Cords and cables are common on jobsites, but they can quickly turn into trip hazards when they run across walkways, stairs, doorways, ladders, ramps, or material routes. A worker can catch a boot, lose balance while carrying a load, or pull equipment off a bench or scaffold.
This talk focuses on cable management for temporary power, lighting, chargers, tools, welding leads, extension cords, and data cables. The goal is to keep walking paths clear, protect cords from damage, and make sure the crew fixes cable hazards before someone falls.
Why This Matters
- Cords across walking paths can cause trips, falls, twisted ankles, and knee injuries.
- Workers carrying tools or materials may not see cables on the floor.
- Damaged cables can create shock, burn, fire, or equipment failure hazards.
- Poor cable routing can block stairs, exits, ladders, lifts, carts, and emergency access.
- Good cable control keeps the jobsite cleaner, safer, and easier to move through.
Common Hazards
- Running extension cords across doorways, hallways, stair landings, ramps, or high-traffic paths.

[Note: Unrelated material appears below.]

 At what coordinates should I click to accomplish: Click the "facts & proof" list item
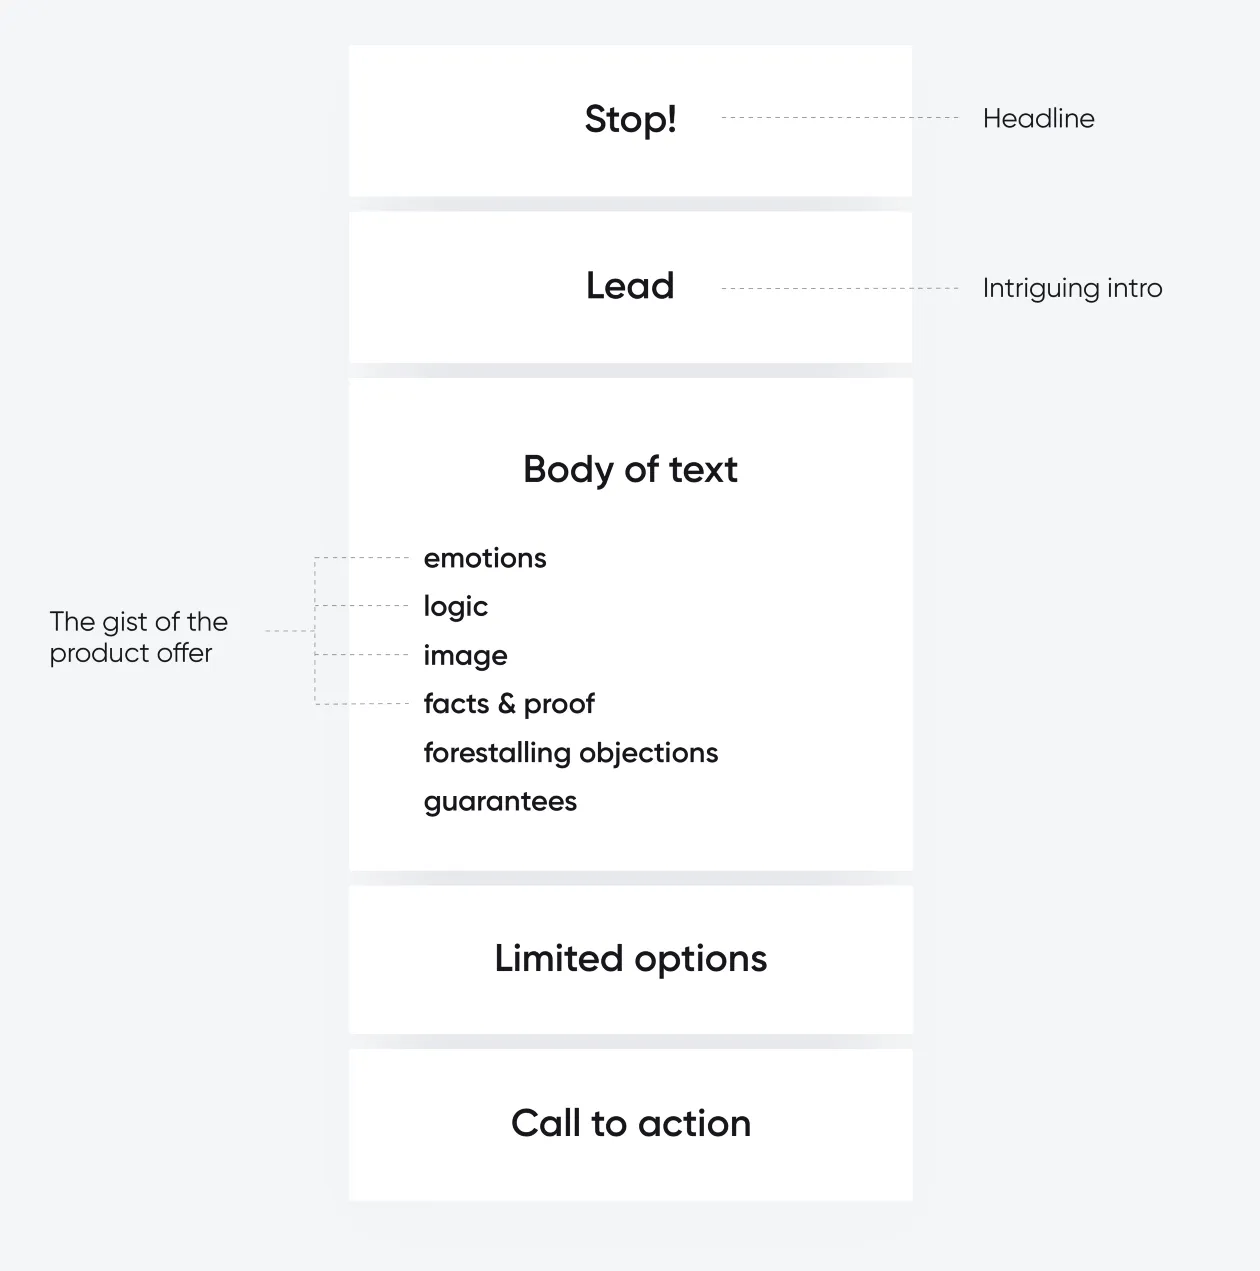click(x=509, y=704)
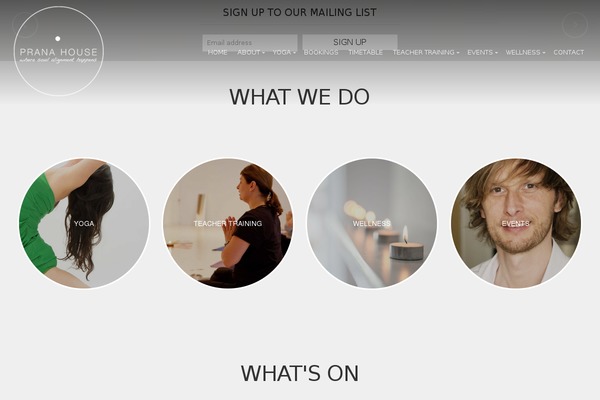Open the Yoga circle image

point(84,223)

- Leaving loose cable loops, tangled cords, or excess slack on the floor.
- Routing cords through mud, water, standing puddles, sharp edges, pinch points, or vehicle traffic.
- Using damaged cords with cuts, exposed wires, missing ground pins, crushed insulation, or taped repairs.
- Hanging cords at head height or across access routes where workers can snag them.
- Covering cords with rugs, mats, plywood, or debris so workers cannot see the hazard.
- Allowing cords to cross ladder bases, scaffold access, lift gates, material carts, or tool paths.
- Moving a cord out of the way for one task, then leaving it stretched across a new travel route after crews or equipment shift locations.
Safety Checklist
Before Work Begins
- Plan power, lighting, charger, and tool locations before cords are laid out.
- Route cables overhead, along walls, or along edges whenever practical.
- Keep cords out of stairs, ramps, doorways, ladders, exits, and main walking paths.
- Use cord covers, cable ramps, hooks, hangers, or approved supports where cables must cross a path.
- Inspect cords and cables for cuts, exposed wires, crushed areas, missing ground pins, damaged plugs, and bad connections.
- Keep cables away from water, mud, sharp metal, hot surfaces, moving parts, and vehicle routes.
- Use only cords rated for the task, location, and load.
During Work
- Remove excess slack and keep cable loops out of foot traffic.
- Do not run cords under rugs, mats, loose plywood, scrap, or stored materials.
- Re-route cords when work areas, tools, lifts, carts, or walking paths change.
- Secure cords so they do not slide, sag, pull tight, or create a raised trip point.
- Keep connectors off wet floors and away from areas where they can be crushed or pulled apart.
- Unplug and remove cords that are not being used.
- Report or remove damaged cords from service immediately.
Crew Talking Points
- Where are cords and cables running through our work area today?
- Are any cables crossing walkways, stairs, ramps, ladders, exits, or material routes?
- Can any cords be routed overhead, along walls, or along edges instead of across the floor?
- Do we have cord covers, hooks, hangers, cable ramps, or supports where needed?
- Are any cords damaged, wet, overloaded, tangled, or creating excess slack?
- Does anyone have questions, concerns, or a safer way to manage cables in this area?
Stop Work If
- Cords or cables create a trip hazard in a walking path, stairway, ramp, doorway, or exit.
- A cord is damaged, hot, sparking, wet, crushed, missing a ground pin, or has exposed wiring.
- Cables are routed through standing water, mud, sharp edges, traffic lanes, or pinch points.
- A cord cover or cable ramp shifts, curls, breaks, or creates a new trip hazard.
- Cords interfere with ladders, scaffolds, lifts, carts, material handling, or emergency access.
- The cable hazard cannot be rerouted, secured, protected, or removed before work continues.
Final Reminder
Cables should not control the walking path. Route them, secure them, protect them, and remove them when they are not needed.